━━━━━ INFORMATION PROVIDED

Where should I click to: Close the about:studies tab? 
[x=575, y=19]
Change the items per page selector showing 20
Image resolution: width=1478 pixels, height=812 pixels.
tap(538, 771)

━━━━━━━━━━

Restate all of the entries above precisely.

EXERCISE SOLUTION:
Where should I click to: Close the about:studies tab? 
[x=575, y=19]
Change the items per page selector showing 20
Image resolution: width=1478 pixels, height=812 pixels.
tap(538, 771)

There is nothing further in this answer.